What Can You Do To Plan Ahead?

While planning ahead of your death is not always fun, having a will might save time and make things easier for those who would handle your affairs. In addition, by providing clear instructions and guidance on how you want your wishes to be carried out after your death, you would also prevent potential conflict and disputes among family members or other potential beneficiaries. Here are some of the key reasons why you might consider having a will:

Distribution of Assets

A will lets you indicate how your assets will be distributed after death. Your assets include real estate, personal property, money, and investments. Your will can include instructions on specific bequests and gifts. You can also create a trust for your children and specify the conditions under which they will qualify for their inheritance and when they can access it.

Contingency Plans

You might include contingency plans in your will if a beneficiary predeceases you or cannot receive their inheritance. For example, if one of your children dies before you, you can specify in your will that their share should be divided equally among their children.

Naming an Executor

A will allows you to name an executor. An Executor is the person who will administer your estate and carry out your wishes in accordance with your instructions in the will. This can help avoid potential disagreements or disputes among family members or other interested parties.

Providing for Dependants/Minor Beneficiaries

Although nobody would ever want to think about this, it is one of the most important decisions you must make. If you have minor children or dependents, a will can outline who should care for them and how they will be financially provided. Therefore, you can ensure that they are cared for as you wish.

Potential Conflict

If you do not have a will, disagreements and disputes among family members on the distribution of your assets or the care of your children might arise. This might create emotional stress and hardship for your loved ones.

How Does Will Work?

-*-

> **The tasks**
**A.** Revise the text on planning ahead with a will: write out everything from "Naming an Executor" down to "Does Will Work?", changing "loved ones" to "relatives".
**B.** Continue the text on planning ahead with a will, starting right after its final line.

> **Data shown**
-*-

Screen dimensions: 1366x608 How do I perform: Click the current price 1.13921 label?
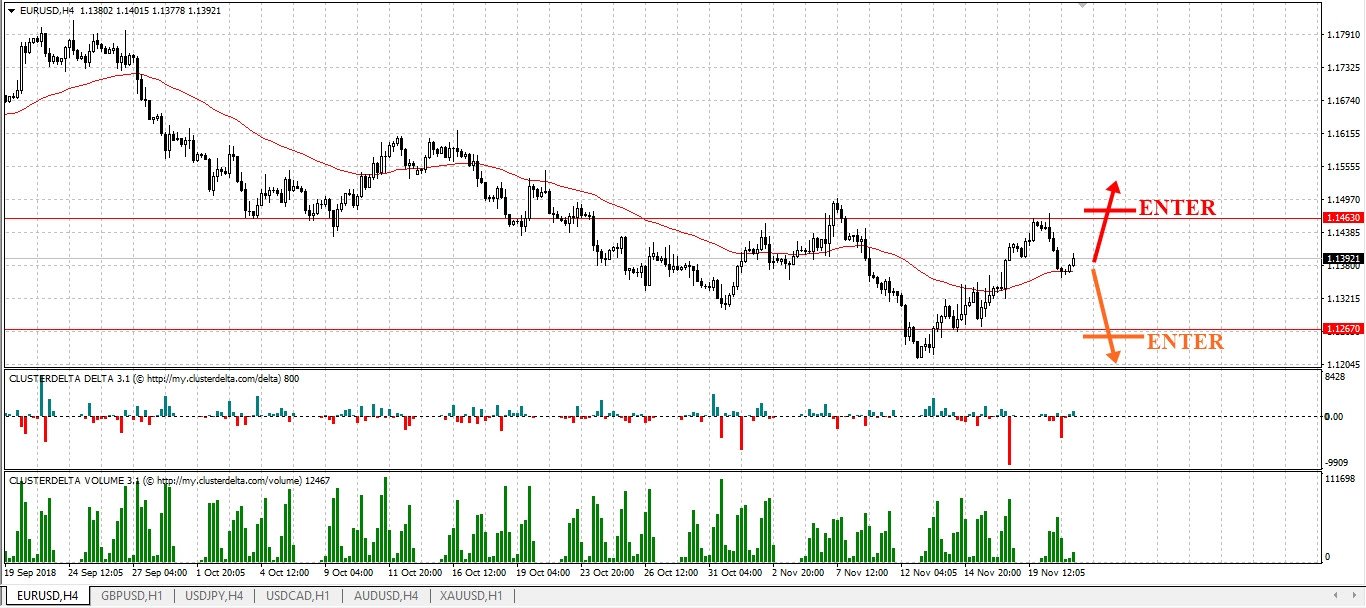[x=1339, y=258]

-*-

> **Answers to the exercise**
**A.**
Naming an Executor

A will allows you to name an executor. An Executor is the person who will administer your estate and carry out your wishes in accordance with your instructions in the will. This can help avoid potential disagreements or disputes among family members or other interested parties.

Providing for Dependants/Minor Beneficiaries

Although nobody would ever want to think about this, it is one of the most important decisions you must make. If you have minor children or dependents, a will can outline who should care for them and how they will be financially provided. Therefore, you can ensure that they are cared for as you wish.

Potential Conflict

If you do not have a will, disagreements and disputes among family members on the distribution of your assets or the care of your children might arise. This might create emotional stress and hardship for your relatives.

How Does Will Work?

**B.**
In Ontario, the legal framework governing the creation and execution of wills is outlined in the Succession Law Reform Act (SLRA), ensuring that a person’s final wishes regarding their estate are honoured after their death. A will, by definition, is a document in which an individual, known as the testator, specifies how their assets should be distributed and to whom upon their passing. For a will to be considered valid in Ontario, it must adhere to certain criteria: it must be in writing, signed by the testator in the presence of two witnesses who are not beneficiaries or the spouse of a beneficiary, and these witnesses must also sign the will. The process involves careful planning and decision-making, including selecting beneficiaries, appointing an executor to manage the estate, and detailed instructions for the distribution of assets.

Upon the testator’s death, the executor named in the will is responsible for fulfilling its wishes. This role involves several tasks, including applying for a Certificate of Appointment of Estate Trustee (commonly known as probate) if necessary, which validates the will and the executor’s authority to administer the estate. The executor then gathers and values the estate’s assets, pays off debts and taxes, and distributes the remaining assets to the beneficiaries as specified in the will. This process ensures that the testator’s decisions regarding their estate are implemented as intended, highlighting the importance of having a well-drafted and legally sound will. Through this structured legal process, Ontario provides a clear path for individuals to secure their legacy and offer peace of mind to themselves and their loved ones.

Validity of Will

The legality of a will depends on its adherence to specific legal requirements and formalities, which can vary by jurisdiction. In Ontario, several key elements must be present for a will to be considered legal and valid:

The person making the will (the testator) must be of legal age, typically 18 years or older, and have the mental capacity to understand the nature and implications of making a will. This includes understanding the extent of their assets and deciding how they should be distributed upon death.

Voluntary Creation

The will must be made voluntarily without any undue influence, coercion, or duress from others. The testator should act of their own free will in drafting and executing the document.

Writing

The will must be in writing. While most wills are typewritten as part of a formal process, handwritten wills, also known as “holographic wills,” can be legal in Ontario and some other jurisdictions, provided they meet certain criteria.

Signature

The testator must sign the will. This signifies the testator’s approval and intent to give effect to the will as their own.

Witnesses

The signing of the will must be witnessed by at least two individuals who are present at the same time. These witnesses must also sign the will in the presence of the testator. Witnesses should not be beneficiaries of the will or the spouse of a beneficiary, as this could void the gifts made to those beneficiaries under the will, depending on the jurisdiction.

What Happens If You Die without a Will?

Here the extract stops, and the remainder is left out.